Data>
◆ ◆ ◆ ◆ ◆

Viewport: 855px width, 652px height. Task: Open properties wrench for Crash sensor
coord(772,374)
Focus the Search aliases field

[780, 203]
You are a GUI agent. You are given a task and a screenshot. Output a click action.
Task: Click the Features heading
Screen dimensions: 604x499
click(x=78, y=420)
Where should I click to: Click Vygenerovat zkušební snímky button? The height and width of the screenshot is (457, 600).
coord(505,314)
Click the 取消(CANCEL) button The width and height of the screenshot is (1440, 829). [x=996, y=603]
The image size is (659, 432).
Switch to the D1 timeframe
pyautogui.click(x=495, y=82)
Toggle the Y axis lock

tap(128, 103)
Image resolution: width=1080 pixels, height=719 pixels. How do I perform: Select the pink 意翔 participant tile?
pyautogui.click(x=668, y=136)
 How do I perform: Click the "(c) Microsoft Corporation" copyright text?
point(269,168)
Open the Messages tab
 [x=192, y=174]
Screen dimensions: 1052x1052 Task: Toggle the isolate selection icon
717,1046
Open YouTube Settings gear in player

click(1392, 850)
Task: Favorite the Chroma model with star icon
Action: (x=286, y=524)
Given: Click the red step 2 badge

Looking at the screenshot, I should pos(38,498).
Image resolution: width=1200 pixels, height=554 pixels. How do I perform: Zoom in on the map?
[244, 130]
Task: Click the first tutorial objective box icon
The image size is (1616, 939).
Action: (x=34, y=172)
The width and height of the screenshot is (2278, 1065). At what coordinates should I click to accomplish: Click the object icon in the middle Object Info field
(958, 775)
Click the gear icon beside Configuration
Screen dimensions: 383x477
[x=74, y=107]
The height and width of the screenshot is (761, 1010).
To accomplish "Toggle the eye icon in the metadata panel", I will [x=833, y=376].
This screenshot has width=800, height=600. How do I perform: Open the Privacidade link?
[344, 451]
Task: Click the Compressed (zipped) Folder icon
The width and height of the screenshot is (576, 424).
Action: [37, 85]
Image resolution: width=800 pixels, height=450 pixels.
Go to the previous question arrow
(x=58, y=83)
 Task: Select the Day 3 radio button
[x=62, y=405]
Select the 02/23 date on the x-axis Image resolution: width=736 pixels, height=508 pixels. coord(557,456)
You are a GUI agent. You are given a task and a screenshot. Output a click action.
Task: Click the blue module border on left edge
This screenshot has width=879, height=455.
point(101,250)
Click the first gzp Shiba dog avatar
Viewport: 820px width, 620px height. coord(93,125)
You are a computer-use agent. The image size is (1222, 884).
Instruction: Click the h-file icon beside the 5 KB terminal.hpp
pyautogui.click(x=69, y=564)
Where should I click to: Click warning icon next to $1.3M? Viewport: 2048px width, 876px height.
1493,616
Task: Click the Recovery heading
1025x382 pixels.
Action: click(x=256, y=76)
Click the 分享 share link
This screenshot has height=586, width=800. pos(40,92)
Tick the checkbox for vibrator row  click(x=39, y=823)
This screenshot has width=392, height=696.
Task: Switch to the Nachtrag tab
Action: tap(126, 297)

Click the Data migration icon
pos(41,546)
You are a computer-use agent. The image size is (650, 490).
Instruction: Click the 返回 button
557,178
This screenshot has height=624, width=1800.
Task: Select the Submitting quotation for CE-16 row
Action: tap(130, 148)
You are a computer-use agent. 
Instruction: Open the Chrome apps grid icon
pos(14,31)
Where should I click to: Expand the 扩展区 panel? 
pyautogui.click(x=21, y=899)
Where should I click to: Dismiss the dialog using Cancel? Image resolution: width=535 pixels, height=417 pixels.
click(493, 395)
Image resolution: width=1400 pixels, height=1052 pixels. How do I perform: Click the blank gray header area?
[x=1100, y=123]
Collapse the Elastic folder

◆ ◆ ◆ ◆ ◆

Problem details> Each record must be duplicated exactly, with none missing.

Completed exercise>
Viewport: 855px width, 652px height. Task: Open properties wrench for Crash sensor
coord(772,374)
Focus the Search aliases field

[780, 203]
You are a GUI agent. You are given a task and a screenshot. Output a click action.
Task: Click the Features heading
Screen dimensions: 604x499
click(x=78, y=420)
Where should I click to: Click Vygenerovat zkušební snímky button? The height and width of the screenshot is (457, 600).
coord(505,314)
Click the 取消(CANCEL) button The width and height of the screenshot is (1440, 829). [x=996, y=603]
The image size is (659, 432).
Switch to the D1 timeframe
pyautogui.click(x=495, y=82)
Toggle the Y axis lock

tap(128, 103)
Image resolution: width=1080 pixels, height=719 pixels. How do I perform: Select the pink 意翔 participant tile?
pyautogui.click(x=668, y=136)
 How do I perform: Click the "(c) Microsoft Corporation" copyright text?
point(269,168)
Open the Messages tab
 [x=192, y=174]
Screen dimensions: 1052x1052 Task: Toggle the isolate selection icon
717,1046
Open YouTube Settings gear in player

click(1392, 850)
Task: Favorite the Chroma model with star icon
Action: (x=286, y=524)
Given: Click the red step 2 badge

Looking at the screenshot, I should pos(38,498).
Image resolution: width=1200 pixels, height=554 pixels. How do I perform: Zoom in on the map?
[244, 130]
Task: Click the first tutorial objective box icon
The image size is (1616, 939).
Action: (x=34, y=172)
The width and height of the screenshot is (2278, 1065). At what coordinates should I click to accomplish: Click the object icon in the middle Object Info field
(958, 775)
Click the gear icon beside Configuration
Screen dimensions: 383x477
[x=74, y=107]
The height and width of the screenshot is (761, 1010).
To accomplish "Toggle the eye icon in the metadata panel", I will [x=833, y=376].
This screenshot has width=800, height=600. How do I perform: Open the Privacidade link?
[344, 451]
Task: Click the Compressed (zipped) Folder icon
The width and height of the screenshot is (576, 424).
Action: [37, 85]
Image resolution: width=800 pixels, height=450 pixels.
Go to the previous question arrow
(x=58, y=83)
 Task: Select the Day 3 radio button
[x=62, y=405]
Select the 02/23 date on the x-axis Image resolution: width=736 pixels, height=508 pixels. coord(557,456)
You are a GUI agent. You are given a task and a screenshot. Output a click action.
Task: Click the blue module border on left edge
This screenshot has width=879, height=455.
point(101,250)
Click the first gzp Shiba dog avatar
Viewport: 820px width, 620px height. coord(93,125)
You are a computer-use agent. The image size is (1222, 884).
Instruction: Click the h-file icon beside the 5 KB terminal.hpp
pyautogui.click(x=69, y=564)
Where should I click to: Click warning icon next to $1.3M? Viewport: 2048px width, 876px height.
1493,616
Task: Click the Recovery heading
1025x382 pixels.
Action: click(x=256, y=76)
Click the 分享 share link
This screenshot has height=586, width=800. pos(40,92)
Tick the checkbox for vibrator row  click(x=39, y=823)
This screenshot has width=392, height=696.
Task: Switch to the Nachtrag tab
Action: tap(126, 297)

Click the Data migration icon
pos(41,546)
You are a computer-use agent. The image size is (650, 490).
Instruction: Click the 返回 button
557,178
This screenshot has height=624, width=1800.
Task: Select the Submitting quotation for CE-16 row
Action: tap(130, 148)
You are a computer-use agent. 
Instruction: Open the Chrome apps grid icon
pos(14,31)
Where should I click to: Expand the 扩展区 panel? 
pyautogui.click(x=21, y=899)
Where should I click to: Dismiss the dialog using Cancel? Image resolution: width=535 pixels, height=417 pixels.
click(493, 395)
Image resolution: width=1400 pixels, height=1052 pixels. How do I perform: Click the blank gray header area?
[x=1100, y=123]
Collapse the Elastic folder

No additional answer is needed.